# TO DO:
Reproduce the entries exactly. Omit none of them.

# DATA FOR THIS EXERCISE:
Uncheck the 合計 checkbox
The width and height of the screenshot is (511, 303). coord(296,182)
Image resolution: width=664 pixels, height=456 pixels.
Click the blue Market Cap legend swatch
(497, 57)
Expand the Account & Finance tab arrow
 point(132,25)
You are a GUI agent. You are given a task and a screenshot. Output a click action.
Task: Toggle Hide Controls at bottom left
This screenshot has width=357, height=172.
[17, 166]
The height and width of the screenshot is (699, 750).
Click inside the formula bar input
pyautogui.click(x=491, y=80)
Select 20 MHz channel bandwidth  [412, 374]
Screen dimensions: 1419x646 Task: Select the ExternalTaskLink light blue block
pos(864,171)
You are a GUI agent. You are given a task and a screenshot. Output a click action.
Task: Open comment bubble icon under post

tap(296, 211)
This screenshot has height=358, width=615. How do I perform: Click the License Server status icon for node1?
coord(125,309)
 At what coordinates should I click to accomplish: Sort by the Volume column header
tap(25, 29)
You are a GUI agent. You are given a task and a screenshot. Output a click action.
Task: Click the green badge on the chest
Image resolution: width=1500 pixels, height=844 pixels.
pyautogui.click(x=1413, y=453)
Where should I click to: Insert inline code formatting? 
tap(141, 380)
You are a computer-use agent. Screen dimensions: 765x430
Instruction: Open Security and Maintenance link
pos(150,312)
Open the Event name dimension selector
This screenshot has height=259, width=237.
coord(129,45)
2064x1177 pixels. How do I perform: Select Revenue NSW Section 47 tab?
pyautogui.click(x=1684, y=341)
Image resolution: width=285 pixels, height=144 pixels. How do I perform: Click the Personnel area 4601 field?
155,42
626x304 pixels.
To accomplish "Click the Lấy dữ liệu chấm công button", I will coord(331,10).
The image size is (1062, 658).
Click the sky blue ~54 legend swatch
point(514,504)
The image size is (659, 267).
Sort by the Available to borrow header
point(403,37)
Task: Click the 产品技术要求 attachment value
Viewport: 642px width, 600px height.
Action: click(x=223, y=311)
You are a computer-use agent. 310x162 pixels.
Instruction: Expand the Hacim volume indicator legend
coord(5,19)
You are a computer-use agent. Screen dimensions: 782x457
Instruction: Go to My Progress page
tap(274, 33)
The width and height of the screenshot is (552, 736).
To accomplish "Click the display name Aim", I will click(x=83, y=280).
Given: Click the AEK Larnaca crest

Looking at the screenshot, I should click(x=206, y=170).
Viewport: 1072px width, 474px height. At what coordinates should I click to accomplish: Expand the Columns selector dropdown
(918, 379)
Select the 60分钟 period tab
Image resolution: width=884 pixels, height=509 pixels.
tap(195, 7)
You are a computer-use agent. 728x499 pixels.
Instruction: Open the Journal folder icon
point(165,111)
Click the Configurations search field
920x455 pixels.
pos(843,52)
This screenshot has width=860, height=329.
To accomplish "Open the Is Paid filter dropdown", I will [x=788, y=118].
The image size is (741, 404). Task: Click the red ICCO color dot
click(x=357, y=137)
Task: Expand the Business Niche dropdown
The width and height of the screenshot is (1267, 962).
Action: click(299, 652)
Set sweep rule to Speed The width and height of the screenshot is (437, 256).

# OUTPUT:
Uncheck the 合計 checkbox
The width and height of the screenshot is (511, 303). coord(296,182)
Image resolution: width=664 pixels, height=456 pixels.
Click the blue Market Cap legend swatch
(497, 57)
Expand the Account & Finance tab arrow
 point(132,25)
You are a GUI agent. You are given a task and a screenshot. Output a click action.
Task: Toggle Hide Controls at bottom left
This screenshot has width=357, height=172.
[17, 166]
The height and width of the screenshot is (699, 750).
Click inside the formula bar input
pyautogui.click(x=491, y=80)
Select 20 MHz channel bandwidth  [412, 374]
Screen dimensions: 1419x646 Task: Select the ExternalTaskLink light blue block
pos(864,171)
You are a GUI agent. You are given a task and a screenshot. Output a click action.
Task: Open comment bubble icon under post

tap(296, 211)
This screenshot has height=358, width=615. How do I perform: Click the License Server status icon for node1?
coord(125,309)
 At what coordinates should I click to accomplish: Sort by the Volume column header
tap(25, 29)
You are a GUI agent. You are given a task and a screenshot. Output a click action.
Task: Click the green badge on the chest
Image resolution: width=1500 pixels, height=844 pixels.
pyautogui.click(x=1413, y=453)
Where should I click to: Insert inline code formatting? 
tap(141, 380)
You are a computer-use agent. Screen dimensions: 765x430
Instruction: Open Security and Maintenance link
pos(150,312)
Open the Event name dimension selector
This screenshot has height=259, width=237.
coord(129,45)
2064x1177 pixels. How do I perform: Select Revenue NSW Section 47 tab?
pyautogui.click(x=1684, y=341)
Image resolution: width=285 pixels, height=144 pixels. How do I perform: Click the Personnel area 4601 field?
155,42
626x304 pixels.
To accomplish "Click the Lấy dữ liệu chấm công button", I will coord(331,10).
The image size is (1062, 658).
Click the sky blue ~54 legend swatch
point(514,504)
The image size is (659, 267).
Sort by the Available to borrow header
point(403,37)
Task: Click the 产品技术要求 attachment value
Viewport: 642px width, 600px height.
Action: click(x=223, y=311)
You are a computer-use agent. 310x162 pixels.
Instruction: Expand the Hacim volume indicator legend
coord(5,19)
You are a computer-use agent. Screen dimensions: 782x457
Instruction: Go to My Progress page
tap(274, 33)
The width and height of the screenshot is (552, 736).
To accomplish "Click the display name Aim", I will click(x=83, y=280).
Given: Click the AEK Larnaca crest

Looking at the screenshot, I should click(x=206, y=170).
Viewport: 1072px width, 474px height. At what coordinates should I click to accomplish: Expand the Columns selector dropdown
(918, 379)
Select the 60分钟 period tab
Image resolution: width=884 pixels, height=509 pixels.
tap(195, 7)
You are a computer-use agent. 728x499 pixels.
Instruction: Open the Journal folder icon
point(165,111)
Click the Configurations search field
920x455 pixels.
pos(843,52)
This screenshot has width=860, height=329.
To accomplish "Open the Is Paid filter dropdown", I will [x=788, y=118].
The image size is (741, 404). Task: Click the red ICCO color dot
click(x=357, y=137)
Task: Expand the Business Niche dropdown
The width and height of the screenshot is (1267, 962).
Action: click(299, 652)
Set sweep rule to Speed The width and height of the screenshot is (437, 256).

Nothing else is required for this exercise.